The invention belongs to the technical field of microalgae content detection of ship ballast water, and particularly relates to an up-conversion nano fluorescent probe which can realize rapid detection of microalgae content through competitive emission. According to the method, a red up-conversion nano fluorescent probe is adopted, under the excitation of near infrared light, the red luminescence of the fluorescent probe is overlapped with the maximum absorption peak height of the chlorophyll a of the ballast water microalgae, a relation curve of the luminescence intensity and the content of the chlorophyll a is established through competitive luminescence measurement, and a relation model of the luminescence intensity and the biomass of the microalgae cells is established according to the corresponding relation of the content of the chlorophyll a and the biomass of the microalgae cells, so that the biomass of the microalgae in a ballast water sample is calculated. The method can realize the rapid detection of the microalgae biomass, has simple and convenient operation and high sensitivity, reduces the photodamage to organisms by adopting safe long-wavelength near-infrared light as an excitation source, does not cause the spontaneous background fluorescence of the microalgae, can improve the detection sensitivity by orders of magnitude, and is suitable for popularization and application.

Description

Method for detecting microalgae content in ship ballast water
Technical Field
The invention relates to the technical field of microalgae content detection in ship ballast water, in particular to a method for realizing rapid detection of microalgae content by adopting an up-conversion fluorescent probe and through competitive emission.
Background
With the increasing globalization of economic development, ships are currently responsible for over 80% of the global freight transportation. In order to control the heeling, trim, draft, stability or stress of a ship and ensure the stability and maneuverability of the ship during navigation, ballast water needs to be loaded on the ship. However, the ballast water of ships carries a large amount of aquatic organisms such as phytoplankton, zooplankton, bacteria, viruses, etc., and the foreign aquatic organisms invade the local marine ecosystem along with the intake and discharge of the ballast water, causing serious disasters such as invasion of foreign organisms, red tide, etc., and thus, are classified as one of four major hazards to the sea by the International Maritime Organization (IMO). In particular, marine microalgae, which are extremely strong in reproduction and vitality and lack of natural enemies, can cause catastrophic damage to the ecosystem of new sea areas, and the invasion of microalgae causes huge economic and environmental losses worldwide [ design of rapid detection systems for microalgae in ballast water of ships, instruments and sensors ]. However, a rapid detection method for marine ballast water microalgae cells is still lacking at present.
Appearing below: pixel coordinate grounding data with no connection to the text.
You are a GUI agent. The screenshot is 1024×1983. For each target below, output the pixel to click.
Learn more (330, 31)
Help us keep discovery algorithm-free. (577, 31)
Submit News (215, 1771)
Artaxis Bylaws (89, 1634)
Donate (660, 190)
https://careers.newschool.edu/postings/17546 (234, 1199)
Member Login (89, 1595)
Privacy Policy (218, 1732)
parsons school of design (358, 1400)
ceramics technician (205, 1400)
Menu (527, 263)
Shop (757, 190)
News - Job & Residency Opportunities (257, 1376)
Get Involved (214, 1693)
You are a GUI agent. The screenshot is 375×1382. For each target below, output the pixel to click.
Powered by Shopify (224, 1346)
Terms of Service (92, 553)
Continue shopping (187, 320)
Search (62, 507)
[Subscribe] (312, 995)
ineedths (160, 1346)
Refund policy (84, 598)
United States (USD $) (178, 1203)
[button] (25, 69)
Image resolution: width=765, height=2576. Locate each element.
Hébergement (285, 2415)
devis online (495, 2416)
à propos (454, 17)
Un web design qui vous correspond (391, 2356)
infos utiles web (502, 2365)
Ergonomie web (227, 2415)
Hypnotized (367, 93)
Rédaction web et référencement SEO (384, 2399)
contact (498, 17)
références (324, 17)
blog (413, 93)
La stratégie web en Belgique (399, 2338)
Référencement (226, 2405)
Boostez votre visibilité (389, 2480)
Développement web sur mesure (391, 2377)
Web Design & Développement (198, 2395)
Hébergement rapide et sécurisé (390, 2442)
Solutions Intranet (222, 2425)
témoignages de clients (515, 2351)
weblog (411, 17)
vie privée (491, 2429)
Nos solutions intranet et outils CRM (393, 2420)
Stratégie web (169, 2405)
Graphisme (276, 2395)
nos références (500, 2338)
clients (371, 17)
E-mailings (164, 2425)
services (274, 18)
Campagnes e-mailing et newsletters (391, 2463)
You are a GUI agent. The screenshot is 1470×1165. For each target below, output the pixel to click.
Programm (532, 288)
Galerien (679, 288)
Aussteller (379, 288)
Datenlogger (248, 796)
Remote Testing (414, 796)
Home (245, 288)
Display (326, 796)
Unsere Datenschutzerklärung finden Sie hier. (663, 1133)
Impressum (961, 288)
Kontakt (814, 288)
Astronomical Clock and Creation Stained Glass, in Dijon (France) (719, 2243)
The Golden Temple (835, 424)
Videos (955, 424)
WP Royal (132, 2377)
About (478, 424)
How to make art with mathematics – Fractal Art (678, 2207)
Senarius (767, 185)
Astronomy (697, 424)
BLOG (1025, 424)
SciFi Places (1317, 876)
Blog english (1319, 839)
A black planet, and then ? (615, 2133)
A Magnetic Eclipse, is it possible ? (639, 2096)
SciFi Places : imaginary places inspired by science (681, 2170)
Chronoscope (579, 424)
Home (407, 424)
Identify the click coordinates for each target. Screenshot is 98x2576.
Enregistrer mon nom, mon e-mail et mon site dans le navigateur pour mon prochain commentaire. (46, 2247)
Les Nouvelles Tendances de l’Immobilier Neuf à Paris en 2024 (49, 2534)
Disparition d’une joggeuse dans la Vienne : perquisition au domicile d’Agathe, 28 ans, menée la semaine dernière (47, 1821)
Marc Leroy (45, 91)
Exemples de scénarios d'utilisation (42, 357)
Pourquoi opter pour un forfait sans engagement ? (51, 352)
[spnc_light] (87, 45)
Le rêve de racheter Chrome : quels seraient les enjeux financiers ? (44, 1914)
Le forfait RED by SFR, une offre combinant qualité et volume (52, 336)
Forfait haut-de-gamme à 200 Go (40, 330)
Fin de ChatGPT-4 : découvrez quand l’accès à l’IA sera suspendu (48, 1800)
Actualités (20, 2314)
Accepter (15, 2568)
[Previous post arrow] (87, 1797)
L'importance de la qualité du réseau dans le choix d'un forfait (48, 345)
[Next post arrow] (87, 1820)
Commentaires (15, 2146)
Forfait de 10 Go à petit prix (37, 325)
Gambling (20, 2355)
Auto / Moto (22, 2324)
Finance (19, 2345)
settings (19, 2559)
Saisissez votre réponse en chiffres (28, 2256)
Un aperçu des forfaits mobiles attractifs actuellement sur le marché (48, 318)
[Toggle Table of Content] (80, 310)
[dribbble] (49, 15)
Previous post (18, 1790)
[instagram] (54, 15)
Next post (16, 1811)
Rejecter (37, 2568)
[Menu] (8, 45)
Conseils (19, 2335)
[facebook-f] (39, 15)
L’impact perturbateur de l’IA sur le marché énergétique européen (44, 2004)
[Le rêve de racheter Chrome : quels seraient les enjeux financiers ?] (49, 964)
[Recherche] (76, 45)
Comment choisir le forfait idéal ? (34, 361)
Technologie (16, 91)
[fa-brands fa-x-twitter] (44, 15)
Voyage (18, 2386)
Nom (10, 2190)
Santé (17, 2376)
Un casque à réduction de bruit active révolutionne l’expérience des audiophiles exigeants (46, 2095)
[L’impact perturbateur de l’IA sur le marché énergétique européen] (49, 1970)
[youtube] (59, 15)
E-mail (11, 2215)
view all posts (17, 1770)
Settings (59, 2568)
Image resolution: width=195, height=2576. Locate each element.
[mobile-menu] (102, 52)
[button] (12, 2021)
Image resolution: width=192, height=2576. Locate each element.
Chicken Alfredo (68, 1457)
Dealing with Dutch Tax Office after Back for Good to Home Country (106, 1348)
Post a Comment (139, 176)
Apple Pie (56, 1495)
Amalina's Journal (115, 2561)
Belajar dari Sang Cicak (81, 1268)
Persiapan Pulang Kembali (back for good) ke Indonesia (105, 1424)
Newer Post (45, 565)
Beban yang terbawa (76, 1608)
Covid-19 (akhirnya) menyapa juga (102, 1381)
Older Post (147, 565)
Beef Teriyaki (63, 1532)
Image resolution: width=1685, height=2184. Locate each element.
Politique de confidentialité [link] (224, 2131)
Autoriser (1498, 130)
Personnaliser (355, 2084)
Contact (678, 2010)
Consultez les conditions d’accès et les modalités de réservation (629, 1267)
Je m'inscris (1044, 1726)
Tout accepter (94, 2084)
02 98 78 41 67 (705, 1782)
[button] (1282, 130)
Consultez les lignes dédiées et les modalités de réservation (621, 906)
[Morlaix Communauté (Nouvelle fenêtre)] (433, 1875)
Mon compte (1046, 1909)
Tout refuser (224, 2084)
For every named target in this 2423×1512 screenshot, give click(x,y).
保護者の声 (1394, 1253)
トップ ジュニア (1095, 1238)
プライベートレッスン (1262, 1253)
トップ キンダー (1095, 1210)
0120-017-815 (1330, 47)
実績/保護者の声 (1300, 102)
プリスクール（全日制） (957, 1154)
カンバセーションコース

The main detection method at present comprises the following steps: 1) The microscopic counting method is used for observing microalgae cells under a microscope, distinguishing and counting the microalgae cells according to the size, the shape and the color of the microalgae cells and deducing the microalgae cells, but the method needs a professional person for detection, has large manual counting error and long counting time and is difficult to realize rapid detection; 2) The flow cytometry method comprises the steps of measuring a suspension containing microalgae passing through a laser irradiation area by using a flow cytometer, and judging the content of the microalgae by measuring optical signals of dye-labeled microalgae cells, wherein the method has the advantages of accuracy and high efficiency, but the commercial flow cytometer has the disadvantages of high price, large volume and complex sample pretreatment, and is difficult to realize the rapid detection of a ballast water ship base; 3) Chlorophyll a concentration is the most common indicator for measuring microalgae biomass by chlorophyll fluorescence method, because chlorophyll a is widely present in all algae. The method for measuring the concentration of chlorophyll a mainly comprises a fluorescence spectrophotometry (direct fluorescence spectrophotometry for rapidly measuring chlorophyll a in water, university of wuhan theory, 2011, 33, 112-115) and an absorption spectrophotometry (a rapid and accurate microalgae biomass estimation method, plant physiology report, 2021, 57, 216-224): the fluorescence spectrophotometry is characterized in that the chlorophyll a in marine microalgae emits red light (680 nm) under the excitation of blue light (420 nm), and the correlation between the chlorophyll a content and the luminous intensity is established, so that the algae biomass is calibrated, but the method has low sensitivity, and is not suitable for the content test of low-concentration chlorophyll a due to weak fluorescence of chlorophyll; an absorption spectrophotometry method utilizes the characteristic that algae chlorophyll a absorbs at the wavelength of about 649 and about 665nm to calculate the chlorophyll a content of a sample through an absorbance value, and further, a patent CN 111896482A reports a model for establishing color parameters and the chlorophyll content of a chlorella sample so as to calculate the chlorophyll a content.
Disclosure of Invention
In light of the above-mentioned technical problems, an object of the present invention is to provide a method for detecting microalgae content in ballast water. The generation of the up-conversion nano fluorescent probe in a red light region of 665nm is overlapped with the maximum absorption peak height of chlorophyll a of the microalgae to form competitive emission, and the detection of the content of the microalgae in the ballast water is realized by detecting a luminescence spectrum, so that whether the living biomass in the ballast water meets the discharge requirement or not is quickly judged.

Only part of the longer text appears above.